=== Available records ===

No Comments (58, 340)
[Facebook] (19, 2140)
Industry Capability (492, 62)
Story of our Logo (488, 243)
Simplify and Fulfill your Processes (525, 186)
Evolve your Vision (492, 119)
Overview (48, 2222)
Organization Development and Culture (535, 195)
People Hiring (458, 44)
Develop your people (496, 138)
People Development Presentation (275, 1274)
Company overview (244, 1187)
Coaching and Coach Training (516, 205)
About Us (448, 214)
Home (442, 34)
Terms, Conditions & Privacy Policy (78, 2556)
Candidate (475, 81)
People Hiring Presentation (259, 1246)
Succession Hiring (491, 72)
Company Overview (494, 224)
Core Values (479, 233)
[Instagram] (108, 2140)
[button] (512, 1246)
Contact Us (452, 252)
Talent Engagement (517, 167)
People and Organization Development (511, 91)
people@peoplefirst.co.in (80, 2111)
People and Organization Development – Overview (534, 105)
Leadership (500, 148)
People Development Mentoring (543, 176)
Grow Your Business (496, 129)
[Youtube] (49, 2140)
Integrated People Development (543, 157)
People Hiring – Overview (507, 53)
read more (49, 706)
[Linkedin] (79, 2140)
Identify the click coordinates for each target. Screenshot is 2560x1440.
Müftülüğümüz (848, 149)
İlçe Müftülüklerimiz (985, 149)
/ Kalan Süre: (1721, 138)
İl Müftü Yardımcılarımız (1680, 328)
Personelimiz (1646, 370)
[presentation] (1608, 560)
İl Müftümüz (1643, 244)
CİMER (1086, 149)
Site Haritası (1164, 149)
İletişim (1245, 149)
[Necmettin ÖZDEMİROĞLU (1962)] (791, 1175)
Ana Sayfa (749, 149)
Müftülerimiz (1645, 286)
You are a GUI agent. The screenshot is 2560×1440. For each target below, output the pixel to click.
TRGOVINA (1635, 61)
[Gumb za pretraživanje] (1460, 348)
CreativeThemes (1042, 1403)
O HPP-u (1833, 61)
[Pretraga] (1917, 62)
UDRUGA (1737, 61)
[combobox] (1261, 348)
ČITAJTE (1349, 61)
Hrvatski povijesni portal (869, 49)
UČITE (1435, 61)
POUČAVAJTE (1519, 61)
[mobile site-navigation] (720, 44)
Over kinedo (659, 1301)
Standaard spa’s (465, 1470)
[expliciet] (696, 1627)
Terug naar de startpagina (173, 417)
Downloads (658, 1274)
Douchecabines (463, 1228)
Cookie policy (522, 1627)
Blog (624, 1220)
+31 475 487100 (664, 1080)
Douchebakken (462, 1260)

===

» What you are asked to do
From the first line of the records above down to the line containing "Develop your people (496, 138)", repeat each line exactly as written. Include both of those lines and add nothing.

» Answer box
No Comments (58, 340)
[Facebook] (19, 2140)
Industry Capability (492, 62)
Story of our Logo (488, 243)
Simplify and Fulfill your Processes (525, 186)
Evolve your Vision (492, 119)
Overview (48, 2222)
Organization Development and Culture (535, 195)
People Hiring (458, 44)
Develop your people (496, 138)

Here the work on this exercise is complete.